My Vocation is Love / By Lindsey Weishar

Growing up, May perennially filled me with apprehension. Accompanying the end of the school year was the possibility that our priests and Sisters would be called to leave our parish community.

This year, in the midst of so much change, the priest leavings have been more unexpected, happening in months like July and September, when we thought we were “safe” from change. At my home parish, St. Matthew in Champaign, we learned rather suddenly in late August that Father Lee Brokaw was leaving us. When it was announced, there was an audible sigh in the church.

When Father Lee came to St. Matt’s in 2016 after being newly ordained, he was already a friend. In 2013, we had been teammates for Totus Tuus, a summer youth formation program led by teams of young adults who travel from parish to parish. During those long drives between parishes, enveloped by miles upon miles of corn, our team laughed hard, sang “Wagon Wheel” with gusto, and marveled at God’s providence in bringing together such a motley array of personalities.

We are and ever will be connected to those priests and Sisters who have come into our lives for a season.

Each week the team arrived at a new parish, there was both longing to be with those we’d encountered at the last parish and anticipation for the people we were about to meet. Totus Tuus offered me a glimpse into what the call to devote one’s life to the service of the Church entails: opening yourself to new people, inviting them into a deeper relationship with Christ, walking alongside them, and then responding to the call to serve other people in other places.


The act of letting our priests and sisters go is a way in which we share in living out their vow of obedience. And while we wish them well, I don’t think I’m alone in also wishing they could stay with us always. I think of how Jesus had to tell the people in the towns he visited that he could not stay, that “To the other towns also I must proclaim the good news of the kingdom of God” (Lk. 4:43). I imagine there were people in each of those towns that he looked on with special fondness and was sad to part from.

I’ve often been tempted to see the leaving of beloved priests and religious as loss, but what I’ve witnessed in our diocese in the midst of these changes gives me hope that they are not as much parted from us as further shared with others. As he left the Newman Center in Champaign, Father Chase Hilgenbrinck promised the college students, “Where the Eucharist is, there’s where I’ll be. And every time I’m celebrating the Eucharist, I’ll see you there.” Father Timothy Hepner made a welcome video to introduce the diocese to Father Chase as the new Vocation Director of Recruitment. Even as they’ve been personally dealing with transition, our priests have been intent on lovingly easing us into it.

I’ve also seen beautiful send-offs by parishioners like drive-by goodbyes and kind Facebook posts detailing a priest’s impact on their own or their family’s life. One Sunday in mid-September, I saw families from Galesburg attend Mass at the Cathedral so they could be present for the first Mass of their former pastor, Father Bill Miller, in his new assignment.

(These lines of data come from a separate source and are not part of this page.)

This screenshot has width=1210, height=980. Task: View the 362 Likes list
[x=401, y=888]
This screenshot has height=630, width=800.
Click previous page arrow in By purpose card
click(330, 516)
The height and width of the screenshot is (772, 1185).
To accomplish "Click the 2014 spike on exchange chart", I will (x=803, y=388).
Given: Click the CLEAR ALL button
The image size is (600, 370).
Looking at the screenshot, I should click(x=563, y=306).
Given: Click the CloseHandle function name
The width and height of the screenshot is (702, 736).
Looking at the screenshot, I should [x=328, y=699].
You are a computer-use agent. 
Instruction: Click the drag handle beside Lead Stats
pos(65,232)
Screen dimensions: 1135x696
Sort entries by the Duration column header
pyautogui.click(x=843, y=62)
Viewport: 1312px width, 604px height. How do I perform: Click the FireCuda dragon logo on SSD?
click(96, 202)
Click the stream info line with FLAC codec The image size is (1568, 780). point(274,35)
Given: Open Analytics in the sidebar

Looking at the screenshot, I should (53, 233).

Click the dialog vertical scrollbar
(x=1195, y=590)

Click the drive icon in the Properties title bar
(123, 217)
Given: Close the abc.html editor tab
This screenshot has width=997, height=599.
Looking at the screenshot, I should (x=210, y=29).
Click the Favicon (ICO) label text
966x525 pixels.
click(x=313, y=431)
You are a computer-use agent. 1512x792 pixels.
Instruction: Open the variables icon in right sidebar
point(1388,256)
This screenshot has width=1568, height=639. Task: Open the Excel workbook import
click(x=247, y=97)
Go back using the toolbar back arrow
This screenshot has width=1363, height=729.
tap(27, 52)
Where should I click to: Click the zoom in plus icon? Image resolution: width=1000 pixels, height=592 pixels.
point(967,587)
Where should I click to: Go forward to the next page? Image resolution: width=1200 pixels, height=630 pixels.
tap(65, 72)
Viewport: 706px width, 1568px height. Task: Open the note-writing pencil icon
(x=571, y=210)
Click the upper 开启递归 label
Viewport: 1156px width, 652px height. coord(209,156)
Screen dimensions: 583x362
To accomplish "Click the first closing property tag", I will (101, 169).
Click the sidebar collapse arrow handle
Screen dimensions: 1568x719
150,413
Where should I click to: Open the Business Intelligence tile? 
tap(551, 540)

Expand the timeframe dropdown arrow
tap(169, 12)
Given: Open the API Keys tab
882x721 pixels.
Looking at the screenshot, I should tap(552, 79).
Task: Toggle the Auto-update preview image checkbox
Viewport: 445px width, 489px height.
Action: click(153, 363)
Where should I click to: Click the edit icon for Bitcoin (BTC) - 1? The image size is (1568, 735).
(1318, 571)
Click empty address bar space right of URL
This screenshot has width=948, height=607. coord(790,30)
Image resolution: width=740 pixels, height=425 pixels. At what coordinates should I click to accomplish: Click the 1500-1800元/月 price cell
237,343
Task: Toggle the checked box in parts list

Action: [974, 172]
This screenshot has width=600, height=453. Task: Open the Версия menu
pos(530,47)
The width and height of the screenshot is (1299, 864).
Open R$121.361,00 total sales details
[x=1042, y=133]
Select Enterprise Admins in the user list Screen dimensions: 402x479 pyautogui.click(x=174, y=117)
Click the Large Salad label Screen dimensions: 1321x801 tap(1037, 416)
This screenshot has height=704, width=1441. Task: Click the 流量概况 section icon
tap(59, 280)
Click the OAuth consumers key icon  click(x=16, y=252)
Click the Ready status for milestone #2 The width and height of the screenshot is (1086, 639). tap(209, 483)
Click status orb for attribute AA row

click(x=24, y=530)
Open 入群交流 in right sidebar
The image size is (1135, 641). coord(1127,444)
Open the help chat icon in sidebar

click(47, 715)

To those experiencing the pain of being parted, I offer fellow feeling, and also that we are and ever will be connected to those priests and Sisters who have come into our lives for a season. A friend recently shared a passage from Eugene Vodolazkin’s “Laurus” that meditates on parting: “any meeting is surely more than parting. There is emptiness before meeting someone . . . but there is no longer emptiness after parting. After having met someone once, it is impossible to part completely. A person remains in the memory, as a part of the memory.” In loving the Church, our priests and sisters have loved us, and as they leave us to serve God in other parts of His Church, their friendship remains with us.

In his “Meditation on Givenness,” St. John Paul II says, “God does indeed give people to us . . . Every such person, in some way, is a gift for us.” God gives us in a special way our priests and religious, as perpetual gifts that we are called to help give to new people. They radically remind us, as Father Chase did in his last Newman homily, that “our life is not our own.” As lay people, we, too, participate in this act of love. To all priests and religious in this diocese, thank you for giving yourselves wholeheartedly to us, and modeling for us what it is to be led.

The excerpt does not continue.